> Task objective:
Of all the lines in the entries below, give again exactly those starting at the line containing "Intravenous therapies (594, 1348)" and ending at the line containing "HCG (451, 1348)", both ends included, and no others.

> Collected data entries:

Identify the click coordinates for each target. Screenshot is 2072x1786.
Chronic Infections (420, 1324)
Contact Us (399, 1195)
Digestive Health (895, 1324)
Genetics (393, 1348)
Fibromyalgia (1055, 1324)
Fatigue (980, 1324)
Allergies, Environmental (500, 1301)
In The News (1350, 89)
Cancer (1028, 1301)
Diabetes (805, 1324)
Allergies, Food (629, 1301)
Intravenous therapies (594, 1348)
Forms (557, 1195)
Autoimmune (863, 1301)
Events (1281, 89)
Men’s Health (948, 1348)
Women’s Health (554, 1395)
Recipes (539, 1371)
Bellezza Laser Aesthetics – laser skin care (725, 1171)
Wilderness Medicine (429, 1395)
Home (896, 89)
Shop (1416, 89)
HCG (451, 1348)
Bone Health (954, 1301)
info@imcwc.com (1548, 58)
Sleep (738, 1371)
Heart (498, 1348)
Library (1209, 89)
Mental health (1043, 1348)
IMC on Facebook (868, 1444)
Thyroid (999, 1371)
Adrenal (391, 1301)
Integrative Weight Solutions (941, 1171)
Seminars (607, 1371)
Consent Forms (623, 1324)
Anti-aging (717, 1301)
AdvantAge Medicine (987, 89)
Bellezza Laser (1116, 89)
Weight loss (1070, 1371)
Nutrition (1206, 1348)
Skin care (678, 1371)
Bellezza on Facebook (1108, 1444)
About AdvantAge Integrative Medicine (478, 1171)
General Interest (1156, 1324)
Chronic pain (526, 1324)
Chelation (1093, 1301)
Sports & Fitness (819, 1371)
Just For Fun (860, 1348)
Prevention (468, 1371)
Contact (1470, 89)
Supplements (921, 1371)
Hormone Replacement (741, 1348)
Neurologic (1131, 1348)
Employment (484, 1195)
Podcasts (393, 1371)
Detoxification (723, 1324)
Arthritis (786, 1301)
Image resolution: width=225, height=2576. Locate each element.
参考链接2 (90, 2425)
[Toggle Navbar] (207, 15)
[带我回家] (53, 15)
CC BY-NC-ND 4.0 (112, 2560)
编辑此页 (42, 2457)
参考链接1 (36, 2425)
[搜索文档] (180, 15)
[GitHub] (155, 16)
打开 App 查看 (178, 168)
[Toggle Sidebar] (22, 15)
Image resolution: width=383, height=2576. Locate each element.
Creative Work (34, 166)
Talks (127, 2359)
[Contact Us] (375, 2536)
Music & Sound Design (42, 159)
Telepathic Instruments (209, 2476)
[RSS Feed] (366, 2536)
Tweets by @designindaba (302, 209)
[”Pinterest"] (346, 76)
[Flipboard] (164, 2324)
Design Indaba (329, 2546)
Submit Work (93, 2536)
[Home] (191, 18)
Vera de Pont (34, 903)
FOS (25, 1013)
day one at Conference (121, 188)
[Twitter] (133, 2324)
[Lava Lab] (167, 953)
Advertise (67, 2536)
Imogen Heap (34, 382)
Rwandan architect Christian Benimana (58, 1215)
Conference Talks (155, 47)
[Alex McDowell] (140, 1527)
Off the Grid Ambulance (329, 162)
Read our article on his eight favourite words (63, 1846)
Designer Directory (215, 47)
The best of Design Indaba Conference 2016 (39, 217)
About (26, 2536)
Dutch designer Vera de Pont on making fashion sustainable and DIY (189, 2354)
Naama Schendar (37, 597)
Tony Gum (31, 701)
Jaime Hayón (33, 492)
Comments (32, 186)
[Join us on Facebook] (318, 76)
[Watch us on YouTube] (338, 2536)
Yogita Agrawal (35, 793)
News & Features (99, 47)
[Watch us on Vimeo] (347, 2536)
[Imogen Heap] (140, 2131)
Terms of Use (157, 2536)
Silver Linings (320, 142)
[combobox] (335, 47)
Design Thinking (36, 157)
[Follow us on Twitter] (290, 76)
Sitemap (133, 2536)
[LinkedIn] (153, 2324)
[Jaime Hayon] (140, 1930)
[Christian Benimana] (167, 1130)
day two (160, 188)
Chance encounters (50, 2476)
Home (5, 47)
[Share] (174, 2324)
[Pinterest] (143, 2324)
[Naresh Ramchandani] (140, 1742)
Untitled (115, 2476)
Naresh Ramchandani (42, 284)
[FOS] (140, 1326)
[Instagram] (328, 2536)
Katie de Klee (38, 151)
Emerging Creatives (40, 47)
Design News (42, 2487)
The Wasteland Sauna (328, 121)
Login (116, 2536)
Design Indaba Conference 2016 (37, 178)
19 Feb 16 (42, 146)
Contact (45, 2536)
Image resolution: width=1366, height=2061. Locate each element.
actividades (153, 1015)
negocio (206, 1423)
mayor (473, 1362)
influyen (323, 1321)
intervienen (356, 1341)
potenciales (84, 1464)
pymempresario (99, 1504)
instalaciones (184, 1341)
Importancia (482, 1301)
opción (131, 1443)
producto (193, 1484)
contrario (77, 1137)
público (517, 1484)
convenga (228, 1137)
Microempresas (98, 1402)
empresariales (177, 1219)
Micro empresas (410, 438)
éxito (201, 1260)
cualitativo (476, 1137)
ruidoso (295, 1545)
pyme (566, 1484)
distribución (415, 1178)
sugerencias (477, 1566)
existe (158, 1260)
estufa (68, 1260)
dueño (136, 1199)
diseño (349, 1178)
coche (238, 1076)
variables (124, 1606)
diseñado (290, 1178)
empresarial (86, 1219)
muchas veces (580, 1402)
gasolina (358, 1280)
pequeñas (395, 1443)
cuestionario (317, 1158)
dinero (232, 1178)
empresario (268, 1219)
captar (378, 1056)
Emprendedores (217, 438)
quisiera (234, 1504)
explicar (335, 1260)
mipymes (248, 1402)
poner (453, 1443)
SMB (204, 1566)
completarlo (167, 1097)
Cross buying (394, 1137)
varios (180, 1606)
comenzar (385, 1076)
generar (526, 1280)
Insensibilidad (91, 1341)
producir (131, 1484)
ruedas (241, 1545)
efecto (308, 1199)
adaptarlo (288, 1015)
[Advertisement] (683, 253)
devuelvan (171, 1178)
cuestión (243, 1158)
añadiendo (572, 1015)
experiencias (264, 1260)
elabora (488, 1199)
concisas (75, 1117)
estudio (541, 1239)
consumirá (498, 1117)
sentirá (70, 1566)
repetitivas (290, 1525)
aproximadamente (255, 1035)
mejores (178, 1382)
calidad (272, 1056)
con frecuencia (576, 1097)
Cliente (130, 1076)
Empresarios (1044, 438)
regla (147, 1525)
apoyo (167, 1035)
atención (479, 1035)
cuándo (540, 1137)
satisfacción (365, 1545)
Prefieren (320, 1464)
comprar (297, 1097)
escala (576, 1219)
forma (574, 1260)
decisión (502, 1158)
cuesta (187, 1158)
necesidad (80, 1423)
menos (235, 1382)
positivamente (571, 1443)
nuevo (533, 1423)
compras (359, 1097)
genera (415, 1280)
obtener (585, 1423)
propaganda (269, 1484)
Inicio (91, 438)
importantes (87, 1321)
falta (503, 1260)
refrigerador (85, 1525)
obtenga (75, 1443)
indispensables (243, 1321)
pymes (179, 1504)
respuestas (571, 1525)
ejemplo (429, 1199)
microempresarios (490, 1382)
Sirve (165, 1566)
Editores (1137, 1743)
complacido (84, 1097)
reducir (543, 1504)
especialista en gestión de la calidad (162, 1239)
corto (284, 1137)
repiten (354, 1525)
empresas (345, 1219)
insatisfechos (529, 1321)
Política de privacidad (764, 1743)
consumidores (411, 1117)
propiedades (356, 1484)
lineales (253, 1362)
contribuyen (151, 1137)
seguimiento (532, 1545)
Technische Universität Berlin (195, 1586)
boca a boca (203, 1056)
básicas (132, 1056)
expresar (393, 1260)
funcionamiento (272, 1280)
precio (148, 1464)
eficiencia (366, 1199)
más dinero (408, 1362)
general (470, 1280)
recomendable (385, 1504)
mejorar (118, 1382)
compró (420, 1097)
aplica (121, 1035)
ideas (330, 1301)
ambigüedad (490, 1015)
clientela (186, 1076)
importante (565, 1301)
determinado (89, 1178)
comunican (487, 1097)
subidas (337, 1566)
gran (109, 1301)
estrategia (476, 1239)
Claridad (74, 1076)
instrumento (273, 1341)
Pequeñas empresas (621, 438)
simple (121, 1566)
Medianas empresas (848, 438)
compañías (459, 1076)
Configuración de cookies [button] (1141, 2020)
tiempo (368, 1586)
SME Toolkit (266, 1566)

> Expected output:
Intravenous therapies (594, 1348)
Forms (557, 1195)
Autoimmune (863, 1301)
Events (1281, 89)
Men’s Health (948, 1348)
Women’s Health (554, 1395)
Recipes (539, 1371)
Bellezza Laser Aesthetics – laser skin care (725, 1171)
Wilderness Medicine (429, 1395)
Home (896, 89)
Shop (1416, 89)
HCG (451, 1348)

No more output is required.